In the battle against infections and cancer, cytotoxic T lymphocytes play a critical role by binding to their targets and forming an immune synapse. This specialized connection enables them to release toxic substances that effectively eliminate harmful cells while minimizing damage to surrounding tissues.
Despite a foundational understanding of this process, researchers have faced significant challenges in visualizing its intricate details at the nanometer scale within intact human cells. Traditional sample preparation methods often distort delicate cellular components, leading to compromises in either resolution, field of view, or the preservation of the cell's natural structure.
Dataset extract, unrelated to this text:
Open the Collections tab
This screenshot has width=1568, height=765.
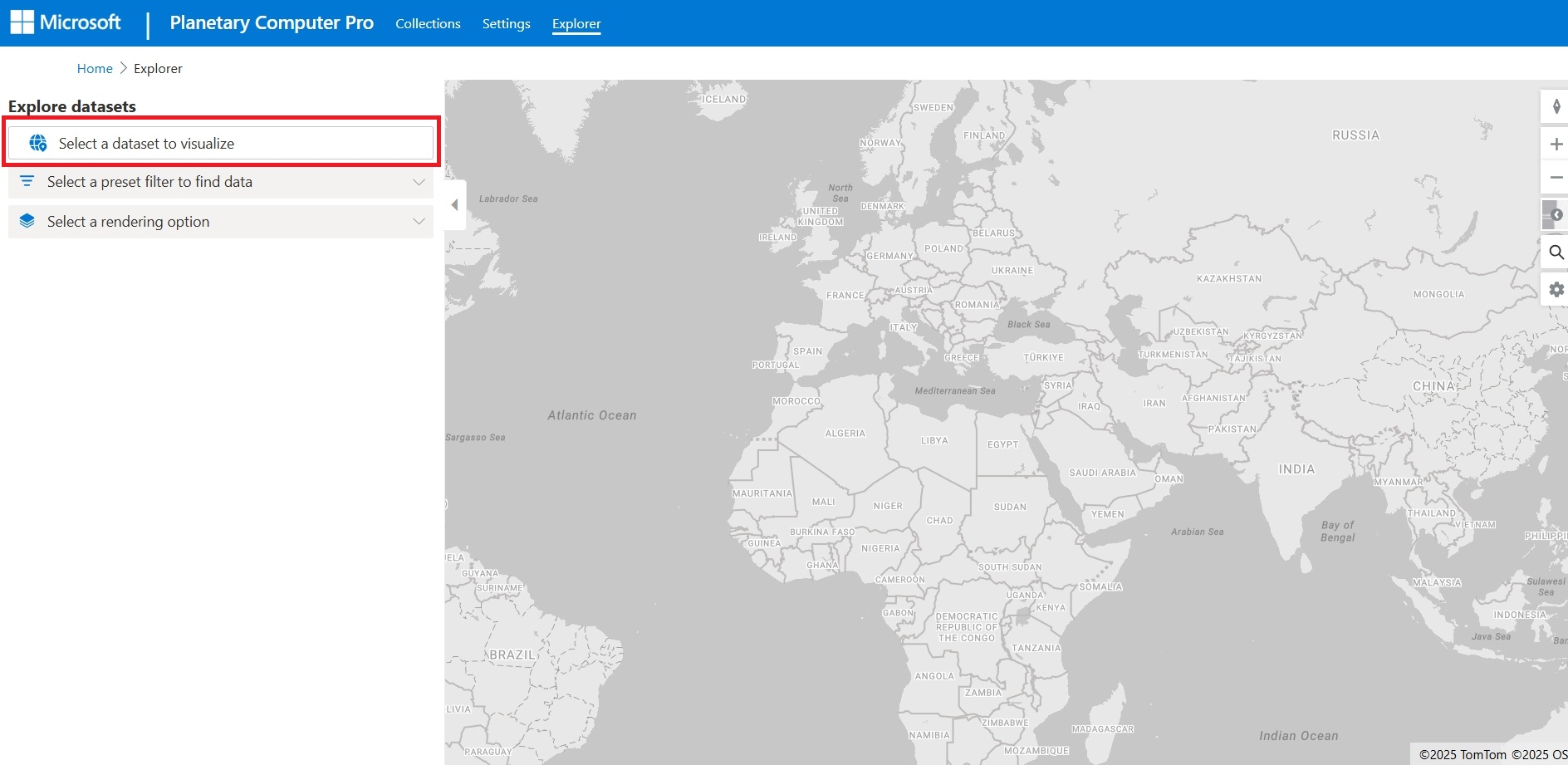tap(428, 23)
Innovative Cryo-Expansion Microscopy Technique
To tackle these hurdles, a collaborative team from UNIGE and CHUV-UNIL, with support from the ISREC Foundation TANDEM program, employed a cutting-edge technique known as cryo-expansion microscopy (cryo-ExM). This method involves rapidly freezing cells to achieve a vitreous state, which preserves biological structures without crystal formation. Subsequently, the samples are expanded using an absorbent hydrogel, allowing for precise observation of their internal organization while maintaining their near-native architecture. Virginie Hamel, a Senior Lecturer at UNIGE, explains, "This technique enables us to explore cellular structures with remarkable accuracy."
The researchers discovered new structural characteristics at the immune cell's interaction point with its target. "Our findings indicate that the membrane forms a dome-like structure at the contact point, which is associated with adhesion interactions and the cell's internal organization," states Florent Lemaître, a postdoctoral researcher at UNIGE and lead author of the study. The team also examined cytotoxic granules--key players in cell destruction--with unprecedented clarity, revealing variations in structure and the presence of multiple "cores" where active molecules are concentrated.
Application to Human Tumor Samples
Extending their technique beyond isolated cells, the researchers applied their method to human tumor samples. Benita Wolf, Chief Resident and Associate Researcher at CHUV, noted, "This advancement allows for direct observation of T lymphocytes infiltrating tumors and their cytotoxic mechanisms at the nanometer scale, facilitating a better understanding of immune responses in clinical contexts."
By offering a three-dimensional and nearly native perspective of immune cell operations, this research provides a foundational framework for studying immune responses under real-world conditions. These insights could significantly enhance immuno-oncology treatments by elucidating the factors that drive effective immune attacks against cancer and identifying the limitations that may hinder these processes.